## PROBLEM TO SOLVE
Please put the lines below into a JSON list of strings, one string for each line, and leave out any blank lines.

□ □ □ □ □

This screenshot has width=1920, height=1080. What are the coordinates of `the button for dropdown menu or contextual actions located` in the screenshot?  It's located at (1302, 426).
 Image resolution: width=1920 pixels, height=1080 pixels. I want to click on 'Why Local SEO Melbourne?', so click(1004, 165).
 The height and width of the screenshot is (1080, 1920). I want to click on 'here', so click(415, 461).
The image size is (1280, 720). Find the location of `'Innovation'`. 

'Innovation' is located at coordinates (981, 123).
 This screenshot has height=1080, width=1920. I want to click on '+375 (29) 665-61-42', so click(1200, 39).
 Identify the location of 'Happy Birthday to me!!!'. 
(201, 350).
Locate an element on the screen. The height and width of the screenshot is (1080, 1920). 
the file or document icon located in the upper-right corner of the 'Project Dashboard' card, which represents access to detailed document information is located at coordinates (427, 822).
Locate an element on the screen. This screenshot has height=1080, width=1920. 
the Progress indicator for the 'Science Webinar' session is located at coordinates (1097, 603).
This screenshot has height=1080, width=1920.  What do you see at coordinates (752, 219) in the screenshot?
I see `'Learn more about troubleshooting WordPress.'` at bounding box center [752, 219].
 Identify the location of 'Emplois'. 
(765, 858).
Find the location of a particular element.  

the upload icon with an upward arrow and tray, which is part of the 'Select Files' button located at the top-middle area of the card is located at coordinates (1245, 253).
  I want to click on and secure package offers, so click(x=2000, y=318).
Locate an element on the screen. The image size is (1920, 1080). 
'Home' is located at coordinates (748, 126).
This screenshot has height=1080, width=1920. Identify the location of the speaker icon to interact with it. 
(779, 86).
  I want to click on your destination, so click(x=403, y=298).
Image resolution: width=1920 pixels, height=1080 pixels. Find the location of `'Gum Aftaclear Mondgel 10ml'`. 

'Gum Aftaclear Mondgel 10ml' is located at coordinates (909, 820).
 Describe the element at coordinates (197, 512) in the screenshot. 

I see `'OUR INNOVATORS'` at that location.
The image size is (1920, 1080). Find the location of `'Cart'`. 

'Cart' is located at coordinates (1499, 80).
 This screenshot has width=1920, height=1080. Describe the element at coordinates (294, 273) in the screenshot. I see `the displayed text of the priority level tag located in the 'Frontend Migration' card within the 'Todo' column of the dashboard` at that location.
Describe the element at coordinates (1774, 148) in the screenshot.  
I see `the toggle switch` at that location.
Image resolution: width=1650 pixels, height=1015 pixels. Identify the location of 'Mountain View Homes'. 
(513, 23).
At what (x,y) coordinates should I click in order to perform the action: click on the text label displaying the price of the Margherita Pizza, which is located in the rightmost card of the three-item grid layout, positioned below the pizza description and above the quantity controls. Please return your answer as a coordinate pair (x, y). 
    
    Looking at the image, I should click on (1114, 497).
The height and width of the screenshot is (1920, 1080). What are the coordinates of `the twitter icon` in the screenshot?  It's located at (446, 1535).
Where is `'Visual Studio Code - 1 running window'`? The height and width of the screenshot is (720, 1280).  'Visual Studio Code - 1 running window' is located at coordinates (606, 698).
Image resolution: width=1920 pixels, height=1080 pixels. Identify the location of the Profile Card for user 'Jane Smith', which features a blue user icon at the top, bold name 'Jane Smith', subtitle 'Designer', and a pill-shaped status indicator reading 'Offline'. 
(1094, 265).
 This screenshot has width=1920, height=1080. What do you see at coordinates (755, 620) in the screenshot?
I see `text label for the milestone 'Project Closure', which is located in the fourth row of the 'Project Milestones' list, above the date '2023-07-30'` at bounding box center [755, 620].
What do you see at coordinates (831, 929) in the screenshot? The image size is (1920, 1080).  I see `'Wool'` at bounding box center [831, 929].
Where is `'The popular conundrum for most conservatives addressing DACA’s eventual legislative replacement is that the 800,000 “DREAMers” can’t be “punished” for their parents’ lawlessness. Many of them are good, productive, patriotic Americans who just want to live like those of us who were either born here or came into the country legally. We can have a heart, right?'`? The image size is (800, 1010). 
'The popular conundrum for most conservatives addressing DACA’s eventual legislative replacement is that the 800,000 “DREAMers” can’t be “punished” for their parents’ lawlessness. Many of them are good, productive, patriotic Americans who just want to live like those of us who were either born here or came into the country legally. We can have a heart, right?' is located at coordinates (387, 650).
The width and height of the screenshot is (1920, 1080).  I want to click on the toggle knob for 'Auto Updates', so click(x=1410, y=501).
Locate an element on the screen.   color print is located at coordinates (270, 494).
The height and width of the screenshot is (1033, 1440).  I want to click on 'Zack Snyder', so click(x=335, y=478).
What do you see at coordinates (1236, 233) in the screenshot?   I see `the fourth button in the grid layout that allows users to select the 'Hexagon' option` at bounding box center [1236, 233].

□ □ □ □ □

## THE RESPONSE
[
  "This screenshot has width=1920, height=1080. What are the coordinates of `the button for dropdown menu or contextual actions located` in the screenshot?  It's located at (1302, 426).",
  " Image resolution: width=1920 pixels, height=1080 pixels. I want to click on 'Why Local SEO Melbourne?', so click(1004, 165).",
  " The height and width of the screenshot is (1080, 1920). I want to click on 'here', so click(415, 461).",
  "The image size is (1280, 720). Find the location of `'Innovation'`. ",
  "'Innovation' is located at coordinates (981, 123).",
  " This screenshot has height=1080, width=1920. I want to click on '+375 (29) 665-61-42', so click(1200, 39).",
  " Identify the location of 'Happy Birthday to me!!!'. ",
  "(201, 350).",
  "Locate an element on the screen. The height and width of the screenshot is (1080, 1920). ",
  "the file or document icon located in the upper-right corner of the 'Project Dashboard' card, which represents access to detailed document information is located at coordinates (427, 822).",
  "Locate an element on the screen. This screenshot has height=1080, width=1920. ",
  "the Progress indicator for the 'Science Webinar' session is located at coordinates (1097, 603).",
  "This screenshot has height=1080, width=1920.  What do you see at coordinates (752, 219) in the screenshot?",
  "I see `'Learn more about troubleshooting WordPress.'` at bounding box center [752, 219].",
  " Identify the location of 'Emplois'. ",
  "(765, 858).",
  "Find the location of a particular element.  ",
  "the upload icon with an upward arrow and tray, which is part of the 'Select Files' button located at the top-middle area of the card is located at coordinates (1245, 253).",
  "  I want to click on and secure package offers, so click(x=2000, y=318).",
  "Locate an element on the screen. The image size is (1920, 1080). ",
  "'Home' is located at coordinates (748, 126).",
  "This screenshot has height=1080, width=1920. Identify the location of the speaker icon to interact with it. ",
  "(779, 86).",
  "  I want to click on your destination, so click(x=403, y=298).",
  "Image resolution: width=1920 pixels, height=1080 pixels. Find the location of `'Gum Aftaclear Mondgel 10ml'`. ",
  "'Gum Aftaclear Mondgel 10ml' is located at coordinates (909, 820).",
  " Describe the element at coordinates (197, 512) in the screenshot. ",
  "I see `'OUR INNOVATORS'` at that location.",
  "The image size is (1920, 1080). Find the location of `'Cart'`. ",
  "'Cart' is located at coordinates (1499, 80).",
  " This screenshot has width=1920, height=1080. Describe the element at coordinates (294, 273) in the screenshot. I see `the displayed text of the priority level tag located in the 'Frontend Migration' card within the 'Todo' column of the dashboard` at that location.",
  "Describe the element at coordinates (1774, 148) in the screenshot.  ",
  "I see `the toggle switch` at that location.",
  "Image resolution: width=1650 pixels, height=1015 pixels. Identify the location of 'Mountain View Homes'. ",
  "(513, 23).",
  "At what (x,y) coordinates should I click in order to perform the action: click on the text label displaying the price of the Margherita Pizza, which is located in the rightmost card of the three-item grid layout, positioned below the pizza description and above the quantity controls. Please return your answer as a coordinate pair (x, y). ",
  "    Looking at the image, I should click on (1114, 497).",
  "The height and width of the screenshot is (1920, 1080). What are the coordinates of `the twitter icon` in the screenshot?  It's located at (446, 1535).",
  "Where is `'Visual Studio Code - 1 running window'`? The height and width of the screenshot is (720, 1280).  'Visual Studio Code - 1 running window' is located at coordinates (606, 698).",
  "Image resolution: width=1920 pixels, height=1080 pixels. Identify the location of the Profile Card for user 'Jane Smith', which features a blue user icon at the top, bold name 'Jane Smith', subtitle 'Designer', and a pill-shaped status indicator reading 'Offline'. ",
  "(1094, 265).",
  " This screenshot has width=1920, height=1080. What do you see at coordinates (755, 620) in the screenshot?",
  "I see `text label for the milestone 'Project Closure', which is located in the fourth row of the 'Project Milestones' list, above the date '2023-07-30'` at bounding box center [755, 620].",
  "What do you see at coordinates (831, 929) in the screenshot? The image size is (1920, 1080).  I see `'Wool'` at bounding box center [831, 929].",
  "Where is `'The popular conundrum for most conservatives addressing DACA’s eventual legislative replacement is that the 800,000 “DREAMers” can’t be “punished” for their parents’ lawlessness. Many of them are good, productive, patriotic Americans who just want to live like those of us who were either born here or came into the country legally. We can have a heart, right?'`? The image size is (800, 1010). ",
  "'The popular conundrum for most conservatives addressing DACA’s eventual legislative replacement is that the 800,000 “DREAMers” can’t be “punished” for their parents’ lawlessness. Many of them are good, productive, patriotic Americans who just want to live like those of us who were either born here or came into the country legally. We can have a heart, right?' is located at coordinates (387, 650).",
  "The width and height of the screenshot is (1920, 1080).  I want to click on the toggle knob for 'Auto Updates', so click(x=1410, y=501).",
  "Locate an element on the screen.   color print is located at coordinates (270, 494).",
  "The height and width of the screenshot is (1033, 1440).  I want to click on 'Zack Snyder', so click(x=335, y=478).",
  "What do you see at coordinates (1236, 233) in the screenshot?   I see `the fourth button in the grid layout that allows users to select the 'Hexagon' option` at bounding box center [1236, 233]."
]